Two-Dimensional MoS2-Graphene-Based Multilayer van der Waals Heterostructures: Enhanced Charge Transfer and Optical Absorption, and Electric-Field Tunable Dirac Point and Band Gap

Multilayer van der Waals (vdW) heterostructures assembled by diverse atomically thin layers have demonstrated a wide range of fascinating phenomena and novel applications. Understanding the interlayer coupling and its correlation effect is paramount for designing novel vdW heterostructures with desirable physical properties. Using a detailed theoretical study of two-dimensional (2D) MoS2-graphene (GR)-based heterostructures based on state-of-the-art hybrid density functional theory, we reveal that for 2D few-layer heterostructures, vdW forces between neighboring layers depend on the number of layers.

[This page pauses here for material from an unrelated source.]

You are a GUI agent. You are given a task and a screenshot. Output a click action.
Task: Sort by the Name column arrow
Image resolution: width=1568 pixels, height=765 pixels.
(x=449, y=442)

Compared to that in the bilayer, the interlayer coupling in trilayer vdW heterostructures can significantly be enhanced by stacking the third layer, directly supported by short interlayer separations and more interfacial charge transfer. The trilayer shows strong light absorption over a wide range (<700 nm), making it great potential for solar energy harvesting and conversion. Moreover, the Dirac point of GR and band gaps of each layer and trilayer can be readily tuned by the external electric field, verifying multilayer vdW heterostructures with unique optoelectronic properties found by experiments. These results suggest that tuning the vdW interaction, as a new design parameter, would be an effective strategy for devising particular 2D multilayer vdW heterostructures to meet demands in various applications.